Filmbewertung: ausgezeichnet
Starttermin: 02.01.2020
Regisseur: Rupert Goold
Schauspieler: Renée Zellweger, Finn Wittrock, Jessie Buckley
Entstehungszeitraum: 2019
Land: USA
Freigabealter: 0
Verleih: Entertainment One
Laufzeit: 118 Min.
So tragisch endete das Leben von Judy Garland
"Pass auf dich auf. Ich bin das beste Beispiel dafür, was dieser Job einem Menschen antun kann", gab Judy Garland 1969 ihrer damals 22-jährigen Tochter Liza Minnelli mit auf den Weg. Wenige Wochen später starb der Star an einer Überdosis Schlaftabletten. Der Kinofilm "Judy" (Start: 2. Januar) erzählt von den letzten Monaten im Leben der legendären Schauspielerin.
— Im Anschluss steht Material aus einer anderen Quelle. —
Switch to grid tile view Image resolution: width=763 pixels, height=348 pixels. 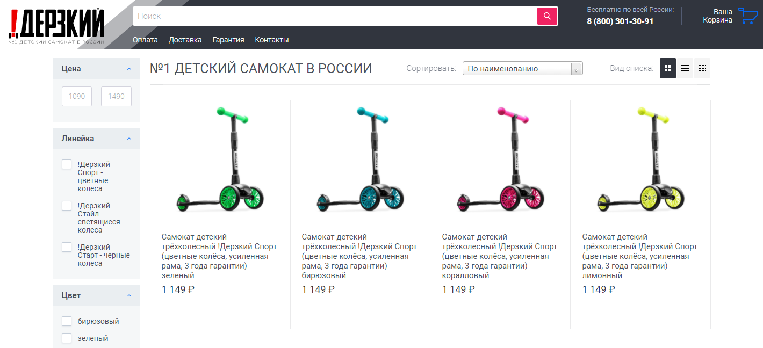click(668, 68)
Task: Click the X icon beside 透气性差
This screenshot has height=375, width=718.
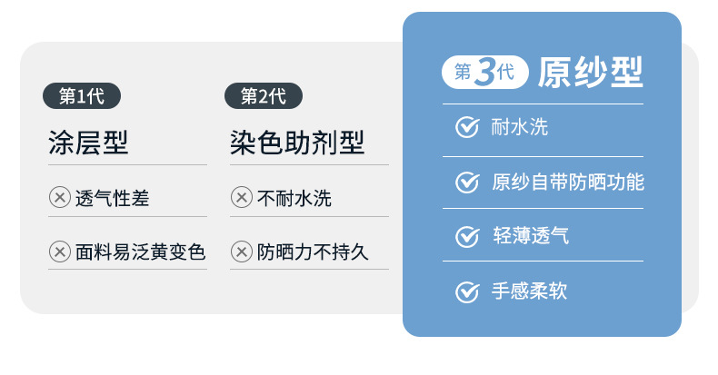Action: tap(60, 198)

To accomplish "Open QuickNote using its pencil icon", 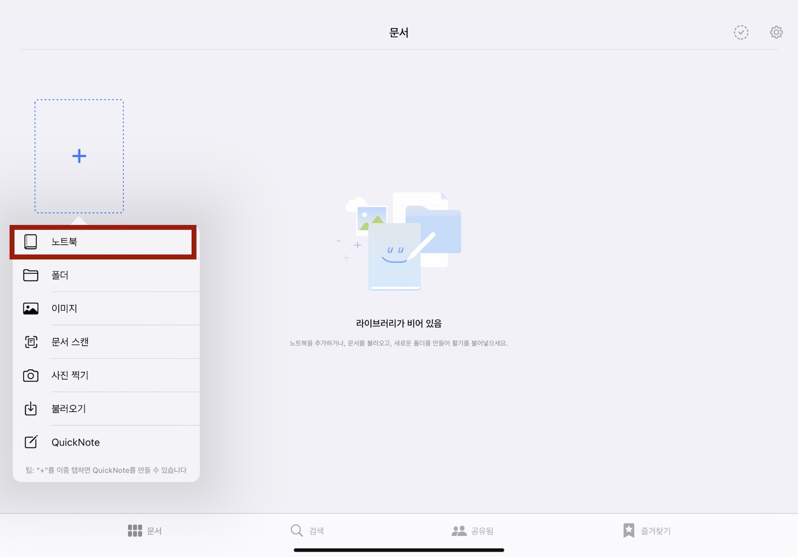I will pyautogui.click(x=31, y=442).
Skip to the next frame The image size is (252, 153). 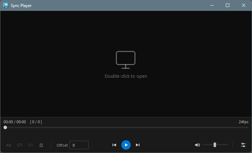(138, 145)
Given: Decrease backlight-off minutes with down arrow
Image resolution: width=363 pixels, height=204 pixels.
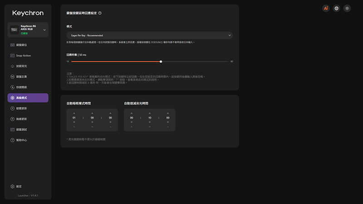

Verkörpert wird die Garland in dem Biopic von einer grandios aufspielende Renée Zellweger.

Vom glamourösen Leben ist Judy Garland Ende der 60-er nicht viel geblieben. Die Frau ist in einem See aus Aufputsch- und Beruhigungsmitteln, aus Alkohol und falschen Versprechungen ertrunken. Der ganze schöne Ruhm? Dahin! Aber Judy Garland wäre nicht Judy Garland, wenn sie sich von der Müdigkeit übermannen ließe: Für die Frau wurde einst das Wort Comeback erfunden. Ihr letztes feierte sie 1968/69 bei einer Konzertreihe in London. Diese Episode stellt Rupert Goold in den Mittelpunkt seines ergreifenden Biopics, in dem er anhand eines kurzen Ausschnittes aus Judy Garlands Leben ein umfassendes Bild von einer Frau zeichnet, deren Talent gnadenlos ausgebeutet wurde und die sich mit Herz, Verstand und Witz immer wieder aufrappelte.
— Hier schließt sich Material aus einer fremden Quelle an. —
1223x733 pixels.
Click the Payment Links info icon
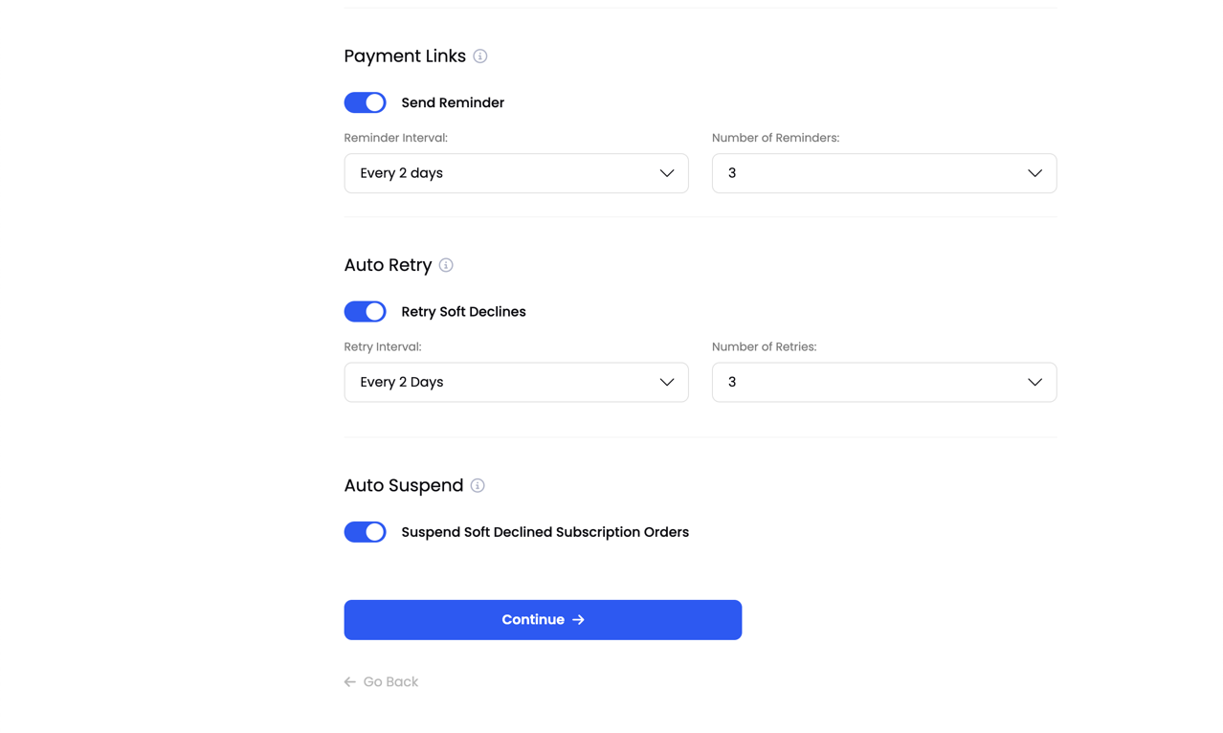(x=480, y=56)
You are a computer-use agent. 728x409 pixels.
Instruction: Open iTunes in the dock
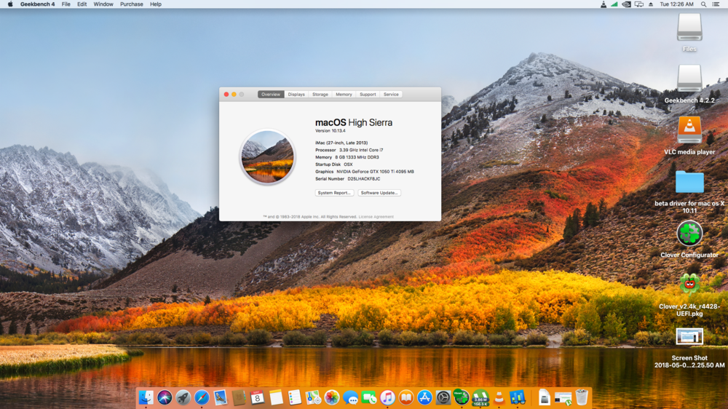[x=387, y=397]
"Dreimal habe ich sie vor dem Sterben gerettet, ich hasste sie dafür", erzählte Liza Minnelli nach dem Tod ihrer Mutter. Heimlich tauschte sie die Schlafmittel gegen Zuckerbonbons aus, verschaffte sich einen Apparat, um Mutters Magen auspumpen zu können. Schon als Teenager führte sie den Haushalt. "Es mutete für die Angestellten wohl ein wenig eigenartig an, wenn ein elfjähriges Mädchen ihre Zeugnisse sehen wollte." Die Garland, Musterbeispiel für ein verheiztes, ein verkauftes Talent. "Sie hatte nie ein normales Leben. Wenn sie vor Müdigkeit im Filmstudio einschlief, gab man ihr Aufputschmittel. In ihrer Jugend war ihre Tragödie bereits vorgezeichnet", weiß Liza.
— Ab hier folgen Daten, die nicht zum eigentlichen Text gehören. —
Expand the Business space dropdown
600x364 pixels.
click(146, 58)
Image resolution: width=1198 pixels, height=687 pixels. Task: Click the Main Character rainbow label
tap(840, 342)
Hoch geflogen, tief gefallen

Schon Mutter Garland hatte mit ihrer Judy viel vor. Bereits als Zweieinhalbjährige stand sie auf der Bühne. Bald, allzu bald kam Hollywood. Louis B. Mayer, Boss des Filmgiganten Metro-Goldwyn-Mayer (MGM), hatte Gefallen an dem langbeinigen Mädchen gefunden. Und, wie es heißt, waren seine Absichten seinen jugendlichen Schützlingen gegenüber nicht unbedingt nur beruflicher Art.

Das Leben im MGM-"Nachwuchs-Stall" war hart. 18 Stunden Training pro Tag, Hungerkuren, Aufputschmittel, Schlaftabletten. Der Teufelskreis begann. Mayer hielt seine Truppe kurz. Judy Garland, beileibe nicht seine Favoritin, zählte zur Reserve der Kinderstars. 1937 beschloss Mayer, L. Frank Baums Kinderbuch "The Wizard of Oz" zu verfilmen. Wer sollte die Hauptrolle der zwölfjährigen Dorothy übernehmen? Mayer entschied: Er wollte Shirley Temple, die jedoch vertraglich an die 20th Century Fox gebunden war. Mayer bot Fox-Boss Darryl F. Zanuck einen Deal an: Clark Gable und Jean Harlow gegen Shirley Temple. Der plötzliche Tod der Harlow ließ den Tauschhandel platzen - die 16-jährige Judy Garland erhielt die Rolle ihres Lebens. Das bezaubernde Märchen von Blechmann, Löwenmensch und Vogelscheuche katapultierte sie ganz nach oben. Einige mehr oder minder erfolgreiche Filme folgten.

Doch dem Starsystem Hollywoods war sie nicht gewachsen, ihre privaten Probleme gingen durch die Presse. Die MGM ersetzte sie in "Annie Get Your Gun" (1949) durch Betty Grable, gab Ginger Rogers bei "The Barkleys of Hollywood" den Vorzug. Die Garland, alkohol- und tablettensüchtig, wollte sich die Kehle durchschneiden - Mayer zog die Konsequenzen und setzte sie an die Luft. Sein Kommentar: "Und wäre sie meine eigene Tochter gewesen, ich hätte nicht mehr für sie tun können". 1954 feierte Garland in "A Star Is Born" noch einen letzten Erfolg. In ihren letzten Filmarbeiten, unter anderem mit Regisseur John Cassavetes, zeigte sie noch einmal ihr schauspielerisches Können - weitgehend unbeachtet von der Öffentlichkeit. Am 22. Juni 1969 starb sie, gerade 47 Jahre alt, an einer Überdosis Schlaftabletten.